Peppino approda al cinema brillante con il film-esordio diretto da Fellini e Alberto Lattuada “Luci del varietà” (1951). Più tardi, nel 1962, Peppiniello interpreterà per Fellini anche un episodio di “Boccaccio ’70“, vestendo i panni del dottor Antonio, un incallito moralista fustigatore di costumi. Qui, il fratello minore di Eduardo, darà prova di incredibile interpretazione.
Ma non è l’unica prova di bravura “oltre la comicità” che Peppino riesce a dare nella sua carriera attoriale. Memorabile è infatti la sua interpretazione del “Guardiano” di Harold Pinter (versione tv di Edmo Fenoglio – 1976), in cui porterà all’apoteosi i tratti di un personaggio cinico, scaltro e subdolo riuscendo a far dimenticare per qualche momento la sua irresistibile capacità comica.
Del resto, lo stesso Peppino confidava ardentemente nella capacità di affrontare le problematiche anche più atroci della vita con un sorriso:
“Fare piangere è meno difficile che far ridere – affermava l’attore – Per questo, teatralmente parlando, preferisco il genere farsesco.

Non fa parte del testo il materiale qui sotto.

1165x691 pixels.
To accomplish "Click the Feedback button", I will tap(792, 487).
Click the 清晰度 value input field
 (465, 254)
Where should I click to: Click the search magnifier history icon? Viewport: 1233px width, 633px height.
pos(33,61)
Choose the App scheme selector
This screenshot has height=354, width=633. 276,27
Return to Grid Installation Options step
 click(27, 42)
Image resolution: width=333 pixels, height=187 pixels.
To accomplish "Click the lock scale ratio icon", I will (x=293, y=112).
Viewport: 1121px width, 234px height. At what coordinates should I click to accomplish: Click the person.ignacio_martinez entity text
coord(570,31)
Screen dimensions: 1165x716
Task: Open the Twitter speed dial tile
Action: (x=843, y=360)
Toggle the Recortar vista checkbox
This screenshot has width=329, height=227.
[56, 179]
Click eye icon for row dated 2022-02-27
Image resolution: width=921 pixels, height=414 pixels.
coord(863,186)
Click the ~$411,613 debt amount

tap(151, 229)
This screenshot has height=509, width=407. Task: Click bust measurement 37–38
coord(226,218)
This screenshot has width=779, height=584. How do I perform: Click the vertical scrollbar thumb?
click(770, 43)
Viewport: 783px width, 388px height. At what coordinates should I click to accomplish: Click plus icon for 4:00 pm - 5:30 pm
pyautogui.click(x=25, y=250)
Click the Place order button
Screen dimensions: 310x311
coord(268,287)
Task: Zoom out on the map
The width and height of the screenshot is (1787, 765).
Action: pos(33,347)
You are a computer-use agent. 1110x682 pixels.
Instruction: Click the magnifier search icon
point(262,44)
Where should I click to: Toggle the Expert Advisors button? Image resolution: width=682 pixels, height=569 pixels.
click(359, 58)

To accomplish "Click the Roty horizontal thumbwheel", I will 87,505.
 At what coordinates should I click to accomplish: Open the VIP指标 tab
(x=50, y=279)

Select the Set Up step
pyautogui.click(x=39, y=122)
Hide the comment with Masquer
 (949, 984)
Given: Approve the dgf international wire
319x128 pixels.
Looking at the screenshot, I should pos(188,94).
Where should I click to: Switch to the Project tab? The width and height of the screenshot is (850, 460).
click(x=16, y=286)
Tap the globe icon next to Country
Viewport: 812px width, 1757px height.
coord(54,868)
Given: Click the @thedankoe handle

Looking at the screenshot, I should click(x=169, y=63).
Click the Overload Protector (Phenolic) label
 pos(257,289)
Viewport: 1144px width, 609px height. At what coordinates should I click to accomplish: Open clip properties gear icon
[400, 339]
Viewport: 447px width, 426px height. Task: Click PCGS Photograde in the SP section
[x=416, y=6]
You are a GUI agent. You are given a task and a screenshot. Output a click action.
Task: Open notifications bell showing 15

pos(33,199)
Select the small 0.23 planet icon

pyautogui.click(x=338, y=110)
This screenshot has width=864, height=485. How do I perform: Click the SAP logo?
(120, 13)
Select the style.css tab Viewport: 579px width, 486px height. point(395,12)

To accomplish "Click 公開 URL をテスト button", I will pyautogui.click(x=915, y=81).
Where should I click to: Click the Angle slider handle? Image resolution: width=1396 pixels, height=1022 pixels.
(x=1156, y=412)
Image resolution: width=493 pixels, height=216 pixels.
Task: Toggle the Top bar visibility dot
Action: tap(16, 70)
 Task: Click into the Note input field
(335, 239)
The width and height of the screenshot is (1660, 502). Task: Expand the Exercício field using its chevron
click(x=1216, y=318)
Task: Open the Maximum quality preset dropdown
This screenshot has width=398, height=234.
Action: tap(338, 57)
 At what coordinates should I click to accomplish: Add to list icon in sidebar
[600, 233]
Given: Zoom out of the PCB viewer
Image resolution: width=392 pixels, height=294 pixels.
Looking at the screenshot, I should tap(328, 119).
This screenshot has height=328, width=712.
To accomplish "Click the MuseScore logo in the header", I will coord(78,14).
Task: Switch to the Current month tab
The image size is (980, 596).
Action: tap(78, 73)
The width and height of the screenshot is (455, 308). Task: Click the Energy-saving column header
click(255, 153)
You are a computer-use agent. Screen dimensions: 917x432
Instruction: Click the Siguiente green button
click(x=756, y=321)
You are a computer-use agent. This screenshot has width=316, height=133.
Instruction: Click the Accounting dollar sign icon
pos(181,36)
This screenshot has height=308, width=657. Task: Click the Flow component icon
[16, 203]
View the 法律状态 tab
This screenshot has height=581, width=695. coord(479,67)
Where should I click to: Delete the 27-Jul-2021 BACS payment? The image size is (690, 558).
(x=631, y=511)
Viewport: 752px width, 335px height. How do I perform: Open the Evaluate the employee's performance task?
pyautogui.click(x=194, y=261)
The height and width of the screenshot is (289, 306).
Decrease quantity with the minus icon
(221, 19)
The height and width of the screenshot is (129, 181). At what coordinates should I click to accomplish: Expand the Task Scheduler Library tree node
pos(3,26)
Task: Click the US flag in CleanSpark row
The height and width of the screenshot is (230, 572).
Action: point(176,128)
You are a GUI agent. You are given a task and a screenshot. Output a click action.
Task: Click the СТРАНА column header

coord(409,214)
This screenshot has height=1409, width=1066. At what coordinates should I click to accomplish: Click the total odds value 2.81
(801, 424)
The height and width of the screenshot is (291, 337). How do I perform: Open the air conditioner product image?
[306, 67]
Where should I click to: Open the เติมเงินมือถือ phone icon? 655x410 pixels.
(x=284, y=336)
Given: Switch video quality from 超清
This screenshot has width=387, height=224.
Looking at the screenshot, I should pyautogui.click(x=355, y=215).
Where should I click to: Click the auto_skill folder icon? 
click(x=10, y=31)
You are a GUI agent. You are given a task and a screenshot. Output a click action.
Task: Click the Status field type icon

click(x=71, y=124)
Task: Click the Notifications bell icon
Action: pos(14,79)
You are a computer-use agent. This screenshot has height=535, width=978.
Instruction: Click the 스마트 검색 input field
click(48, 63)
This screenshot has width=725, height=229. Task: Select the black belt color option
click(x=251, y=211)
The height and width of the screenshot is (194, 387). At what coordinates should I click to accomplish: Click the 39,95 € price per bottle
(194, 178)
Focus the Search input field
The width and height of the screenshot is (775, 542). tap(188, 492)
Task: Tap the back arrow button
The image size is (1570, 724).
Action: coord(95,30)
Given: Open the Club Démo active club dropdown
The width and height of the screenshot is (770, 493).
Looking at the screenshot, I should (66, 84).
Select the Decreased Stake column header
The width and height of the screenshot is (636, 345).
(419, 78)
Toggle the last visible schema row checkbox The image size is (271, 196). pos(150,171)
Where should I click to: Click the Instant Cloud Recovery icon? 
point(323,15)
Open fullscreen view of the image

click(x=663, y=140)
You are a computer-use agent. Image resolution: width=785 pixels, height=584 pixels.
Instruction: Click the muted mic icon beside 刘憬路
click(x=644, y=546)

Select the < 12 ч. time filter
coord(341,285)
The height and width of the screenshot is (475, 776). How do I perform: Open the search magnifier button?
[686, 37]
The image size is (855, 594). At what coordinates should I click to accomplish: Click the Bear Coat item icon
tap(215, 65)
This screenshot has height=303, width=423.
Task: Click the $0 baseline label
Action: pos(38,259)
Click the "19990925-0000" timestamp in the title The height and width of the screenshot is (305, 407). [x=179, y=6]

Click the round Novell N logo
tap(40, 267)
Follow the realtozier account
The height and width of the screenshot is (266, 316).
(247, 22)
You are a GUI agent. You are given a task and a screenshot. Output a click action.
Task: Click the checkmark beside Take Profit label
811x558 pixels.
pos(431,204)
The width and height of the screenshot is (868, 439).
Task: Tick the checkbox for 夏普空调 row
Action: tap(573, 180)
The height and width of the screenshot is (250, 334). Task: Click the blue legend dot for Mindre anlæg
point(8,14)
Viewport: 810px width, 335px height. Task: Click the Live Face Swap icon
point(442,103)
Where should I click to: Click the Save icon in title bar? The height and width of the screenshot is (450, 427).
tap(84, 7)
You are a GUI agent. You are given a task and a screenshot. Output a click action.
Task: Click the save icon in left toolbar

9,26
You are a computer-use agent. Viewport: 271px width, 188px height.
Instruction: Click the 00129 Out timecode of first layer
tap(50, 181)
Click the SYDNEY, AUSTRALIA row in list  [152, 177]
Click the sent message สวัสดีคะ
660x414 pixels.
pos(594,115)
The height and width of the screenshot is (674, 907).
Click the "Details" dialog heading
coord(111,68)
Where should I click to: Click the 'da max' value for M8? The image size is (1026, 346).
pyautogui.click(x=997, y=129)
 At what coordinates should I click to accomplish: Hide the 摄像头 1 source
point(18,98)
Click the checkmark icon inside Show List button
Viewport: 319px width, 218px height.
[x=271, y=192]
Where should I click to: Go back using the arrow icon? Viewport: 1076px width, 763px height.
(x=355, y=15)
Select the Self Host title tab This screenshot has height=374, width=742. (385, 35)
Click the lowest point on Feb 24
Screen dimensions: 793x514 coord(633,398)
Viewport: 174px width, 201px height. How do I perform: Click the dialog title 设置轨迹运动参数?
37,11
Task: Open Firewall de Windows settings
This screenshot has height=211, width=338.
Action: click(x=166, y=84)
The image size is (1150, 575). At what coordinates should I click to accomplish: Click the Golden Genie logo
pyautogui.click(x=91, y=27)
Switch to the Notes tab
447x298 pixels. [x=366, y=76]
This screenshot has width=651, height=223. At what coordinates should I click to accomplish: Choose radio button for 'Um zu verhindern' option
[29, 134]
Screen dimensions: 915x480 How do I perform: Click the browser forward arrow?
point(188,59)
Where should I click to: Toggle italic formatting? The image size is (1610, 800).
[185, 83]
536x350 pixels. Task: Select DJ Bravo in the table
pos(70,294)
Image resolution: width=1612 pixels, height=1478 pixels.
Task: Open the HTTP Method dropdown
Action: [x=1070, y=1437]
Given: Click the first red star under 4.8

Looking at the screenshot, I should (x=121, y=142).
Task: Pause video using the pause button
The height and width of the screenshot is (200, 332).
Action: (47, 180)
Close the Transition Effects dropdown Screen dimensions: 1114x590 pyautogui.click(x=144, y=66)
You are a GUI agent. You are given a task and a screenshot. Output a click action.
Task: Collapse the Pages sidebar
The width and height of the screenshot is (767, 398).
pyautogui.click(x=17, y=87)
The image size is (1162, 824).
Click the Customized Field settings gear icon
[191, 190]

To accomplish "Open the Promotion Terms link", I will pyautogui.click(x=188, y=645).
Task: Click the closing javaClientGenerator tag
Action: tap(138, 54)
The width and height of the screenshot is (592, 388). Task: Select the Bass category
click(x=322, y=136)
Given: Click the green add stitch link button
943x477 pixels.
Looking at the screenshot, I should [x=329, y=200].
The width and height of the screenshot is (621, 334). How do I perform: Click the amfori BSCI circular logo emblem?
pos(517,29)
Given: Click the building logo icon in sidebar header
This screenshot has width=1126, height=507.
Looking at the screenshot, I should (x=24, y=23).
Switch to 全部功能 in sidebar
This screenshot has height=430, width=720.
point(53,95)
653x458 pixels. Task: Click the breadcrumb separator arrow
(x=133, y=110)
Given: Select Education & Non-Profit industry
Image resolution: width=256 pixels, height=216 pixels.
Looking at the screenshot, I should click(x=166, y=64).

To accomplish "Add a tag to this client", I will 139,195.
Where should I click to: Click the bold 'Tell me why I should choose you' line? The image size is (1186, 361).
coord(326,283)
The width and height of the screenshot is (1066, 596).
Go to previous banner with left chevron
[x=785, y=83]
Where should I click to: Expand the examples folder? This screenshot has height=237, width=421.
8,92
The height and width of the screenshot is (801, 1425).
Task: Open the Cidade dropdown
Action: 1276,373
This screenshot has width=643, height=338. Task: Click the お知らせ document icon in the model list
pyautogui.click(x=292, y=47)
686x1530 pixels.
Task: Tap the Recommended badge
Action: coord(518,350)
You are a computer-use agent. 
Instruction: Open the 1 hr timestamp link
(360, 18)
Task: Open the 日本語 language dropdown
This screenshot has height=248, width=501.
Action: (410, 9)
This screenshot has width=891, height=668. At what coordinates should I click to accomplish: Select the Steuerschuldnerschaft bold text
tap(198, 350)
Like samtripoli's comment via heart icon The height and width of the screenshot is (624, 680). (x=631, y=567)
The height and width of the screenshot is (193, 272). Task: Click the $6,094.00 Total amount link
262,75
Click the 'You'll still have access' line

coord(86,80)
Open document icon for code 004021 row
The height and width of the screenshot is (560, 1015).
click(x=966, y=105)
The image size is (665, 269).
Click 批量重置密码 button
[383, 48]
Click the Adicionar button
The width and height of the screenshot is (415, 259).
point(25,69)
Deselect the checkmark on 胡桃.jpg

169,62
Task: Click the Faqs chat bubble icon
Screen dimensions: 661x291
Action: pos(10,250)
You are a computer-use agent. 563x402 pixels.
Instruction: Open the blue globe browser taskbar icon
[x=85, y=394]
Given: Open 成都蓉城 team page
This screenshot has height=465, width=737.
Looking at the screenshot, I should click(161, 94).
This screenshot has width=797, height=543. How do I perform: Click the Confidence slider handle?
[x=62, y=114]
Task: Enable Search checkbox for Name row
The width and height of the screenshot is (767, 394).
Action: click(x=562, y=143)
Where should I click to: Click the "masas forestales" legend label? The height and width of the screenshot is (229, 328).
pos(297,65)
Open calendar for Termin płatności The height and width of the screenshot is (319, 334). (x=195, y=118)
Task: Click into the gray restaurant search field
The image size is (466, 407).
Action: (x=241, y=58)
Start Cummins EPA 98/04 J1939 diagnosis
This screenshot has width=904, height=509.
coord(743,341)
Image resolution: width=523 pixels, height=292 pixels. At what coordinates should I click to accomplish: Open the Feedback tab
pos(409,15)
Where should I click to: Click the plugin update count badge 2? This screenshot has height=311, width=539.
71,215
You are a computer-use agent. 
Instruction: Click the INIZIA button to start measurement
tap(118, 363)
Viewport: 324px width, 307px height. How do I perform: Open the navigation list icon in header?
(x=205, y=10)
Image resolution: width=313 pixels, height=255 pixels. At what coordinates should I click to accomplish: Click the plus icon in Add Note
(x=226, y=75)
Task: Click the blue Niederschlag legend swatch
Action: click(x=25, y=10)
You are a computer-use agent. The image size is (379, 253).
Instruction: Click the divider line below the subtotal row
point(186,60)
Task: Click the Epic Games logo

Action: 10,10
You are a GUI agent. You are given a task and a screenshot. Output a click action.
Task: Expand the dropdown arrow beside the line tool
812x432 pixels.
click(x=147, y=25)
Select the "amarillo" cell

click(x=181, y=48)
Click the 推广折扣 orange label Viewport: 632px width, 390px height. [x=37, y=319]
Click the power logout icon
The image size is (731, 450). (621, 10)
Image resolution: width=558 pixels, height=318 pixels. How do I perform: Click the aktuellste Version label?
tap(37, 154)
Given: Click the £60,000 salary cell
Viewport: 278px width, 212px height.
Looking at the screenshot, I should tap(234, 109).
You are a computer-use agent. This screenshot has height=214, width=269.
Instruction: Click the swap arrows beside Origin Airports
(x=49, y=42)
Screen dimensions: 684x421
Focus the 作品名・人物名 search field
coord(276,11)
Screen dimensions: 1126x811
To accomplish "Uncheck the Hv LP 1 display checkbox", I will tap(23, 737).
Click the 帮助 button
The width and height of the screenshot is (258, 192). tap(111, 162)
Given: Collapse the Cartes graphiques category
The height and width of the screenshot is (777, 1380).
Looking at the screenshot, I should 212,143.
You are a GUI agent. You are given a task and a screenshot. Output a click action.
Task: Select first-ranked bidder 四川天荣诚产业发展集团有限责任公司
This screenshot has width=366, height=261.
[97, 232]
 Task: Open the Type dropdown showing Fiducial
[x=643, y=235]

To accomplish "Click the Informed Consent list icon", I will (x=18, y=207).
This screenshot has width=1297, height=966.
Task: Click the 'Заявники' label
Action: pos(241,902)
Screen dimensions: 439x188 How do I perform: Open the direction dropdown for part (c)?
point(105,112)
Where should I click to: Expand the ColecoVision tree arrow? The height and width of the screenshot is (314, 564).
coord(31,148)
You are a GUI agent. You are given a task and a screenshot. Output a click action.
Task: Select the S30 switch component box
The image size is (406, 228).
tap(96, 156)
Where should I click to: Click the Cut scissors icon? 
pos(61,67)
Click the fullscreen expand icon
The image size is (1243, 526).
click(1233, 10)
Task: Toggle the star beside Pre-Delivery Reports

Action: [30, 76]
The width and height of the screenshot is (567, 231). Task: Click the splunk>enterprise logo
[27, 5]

Sono sicuro che il dramma della nostra vita, di solito, si nasconde nel convulso di una risata, provocata da un’azione qualsiasi che a noi è parsa comica. Sono convinto che spesso nelle lacrime di una gioia si celino quelle del dolore. Allora la tragedia nasce e la farsa, la bella farsa, si compie“.
Un altro grande capitolo della vita di Peppino De Filippo si apre con lo sposalizio artistico al Principe Antonio De Curtis (Totò), con il quale, lo scrittore dell’autobiografia “Una famiglia difficile” (pubblicato nel 1977), dimostrerà come il ruolo di “spalla” non sia riduttivo ma anzi apra un ventaglio di possibilità farsesche essenziali quanto di difficile interpretazione.
La capacità di Peppino d’inserirsi con maestria negli spazi che Totò ritagliava per lui, diede vita ad un duo perfetto di comicità popolare. Insieme, Totò e Peppino hanno dato vita a scene indimenticbili del cinema italiano, indellebili nei cuori di partenopei e non, come l’ormai mitica dettatura della lettera in “Totò, Peppino e la… malafemmina” passando per la complicità nel finto rapimento a scopo godereccio di “Totò, Peppino e i fuorilegge” (Nastro d’Argento 1957 come miglior attore protagonista) e l’esilarante duetto sul talamo matrimoniale di “Letto a tre piazze” in cui Peppino fa letteralmente da marciapiede umano al principe de Curtis.
In tempi odierni difficilmente la commedia riesce a rivestire un tale livello culturale di spessore, ed è per tale motivo necessario ricordare una figura come quella di Peppino e la sua capacità di trattare, mediante un genere apparentemente leggero, temi tragici ed importanti lasciando sempre al pubblico una morale, un insegnamento.
Significative le parole di Indro Montanelli in merito a Peppino al fine di spiegare pienamente la sua opera: “Io non sono napoletano, ma di fronte a Peppino, non so come, mi capita sempre di diventarlo“.